The pandemic certainly helped accelerate digital transformation around the world as home working, internet banking and e-commerce became the norm. The impact was perhaps greater in Latin America with large sections of the population began transacting digitally for the first time. More than 40 million people in the region were added to the banking ecosystem in just five months during 2020, according to a study by Mastercard. In May 2020, Visa announced that 13 million cardholders in the region made their first ever online purchases. Existing and new startups which took advantage of this disruption began to grow exponentially.
It is no surprise that fintech companies were the big winners. The large banks enjoyed a lack of competition for decades limiting financial and inclusion – until now. Fintech received more than 40% of VC dollars in 2021, with $9.7billion and 268 transactions in the first three quarters of last year according to market data provider CB Insights. Startup founders and investors saw the potential to close a financial gap that remains for large segments of the underbanked population, a huge leap from $236million VC investment in 2015 and a 211% jump from 2020.
Nubank was a key poster child of the fintech boom with a $1.2billion fund raise and later a $2.6billion Nasdaq IPO in 2021. But others also closed megarounds, including Kavak, a Mexican used car financing fintech. Kavak raised $700million last June and the international payments platform EBANX, which is based in Curitiba and has offices in London, closed a $430million round. A $10billion or $20billion Latin American tech company would have been seen as science fiction a few years ago. Now ‘decacorns’ are a reality. Greater availability of capital is also driving Latin American companies to take a regional approach earlier in their lifecycle, as investors push for geographical expansion that broadens the addressable market. Listing in more mature markets like the US also helps local companies expand globally.
According to Carlos de la Vega from regional venture capital association, LAVCA: “The number and quality of exit strategies in the region, specifically in B3, Nasdaq and NYSE, are proving the resiliency of the tech ecosystem across Latin America that can be supported by larger cheques and greater capital availability.” Momentum is likely to continue for the foreseeable future, in a region where banking spreads remain high and e-commerce penetration remains below 10%.

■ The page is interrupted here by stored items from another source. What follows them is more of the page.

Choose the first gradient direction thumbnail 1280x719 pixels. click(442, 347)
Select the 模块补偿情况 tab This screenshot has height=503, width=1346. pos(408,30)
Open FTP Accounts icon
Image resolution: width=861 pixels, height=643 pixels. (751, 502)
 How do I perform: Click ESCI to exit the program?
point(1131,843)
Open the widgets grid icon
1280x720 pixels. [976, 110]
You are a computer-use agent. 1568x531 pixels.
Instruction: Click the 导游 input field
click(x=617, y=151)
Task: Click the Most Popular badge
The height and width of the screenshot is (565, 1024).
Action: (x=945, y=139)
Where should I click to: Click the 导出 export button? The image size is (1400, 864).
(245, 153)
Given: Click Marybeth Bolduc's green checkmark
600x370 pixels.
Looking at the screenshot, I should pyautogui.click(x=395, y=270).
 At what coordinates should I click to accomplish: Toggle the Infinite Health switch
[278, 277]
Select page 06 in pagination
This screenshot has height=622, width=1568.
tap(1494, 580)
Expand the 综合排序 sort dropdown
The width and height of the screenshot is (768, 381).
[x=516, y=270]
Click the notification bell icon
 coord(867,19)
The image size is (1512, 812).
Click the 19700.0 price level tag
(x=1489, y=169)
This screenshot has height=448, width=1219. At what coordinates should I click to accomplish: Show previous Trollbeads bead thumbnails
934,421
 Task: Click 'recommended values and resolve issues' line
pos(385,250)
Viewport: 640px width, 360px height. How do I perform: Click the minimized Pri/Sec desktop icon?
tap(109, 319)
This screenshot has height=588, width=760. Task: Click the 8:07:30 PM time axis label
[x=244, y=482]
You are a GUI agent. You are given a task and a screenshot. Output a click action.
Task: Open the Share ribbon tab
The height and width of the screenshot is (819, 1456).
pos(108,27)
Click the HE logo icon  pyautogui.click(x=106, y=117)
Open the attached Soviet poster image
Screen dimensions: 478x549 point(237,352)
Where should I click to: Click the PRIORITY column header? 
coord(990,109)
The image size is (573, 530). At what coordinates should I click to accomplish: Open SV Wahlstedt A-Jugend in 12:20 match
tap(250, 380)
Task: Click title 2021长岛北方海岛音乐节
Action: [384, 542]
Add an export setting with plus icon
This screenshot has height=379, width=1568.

The market value of technology companies in the region, as a share of GDP, grew from 0.9% in 2015 to 3,4% in August 2021 but still way behind the US with close to 70%. The expectation, therefore, is that the huge flow of venture capital injected into Latin America should continue over the next few years as we see a massive value transfer from the traditional to the digital economy, advancing from fintech, retail and real estate to new verticals including health, crypto, agriculture and deep tech. There are of course still challenges for Latin American tech companies to overcome, including a lack of engineering talent, the election of less pro-growth governments in the region and rising interest rates. The Brazilian presidential election could also increase volatility, though venture capital usually has a longer cycle than other industries. Nonetheless, with increasing global VC investment, unicorn growth, global recognition and IPOs driving a self-reinforcing trend. Latin America’s innovation desert is looking more fertile every year.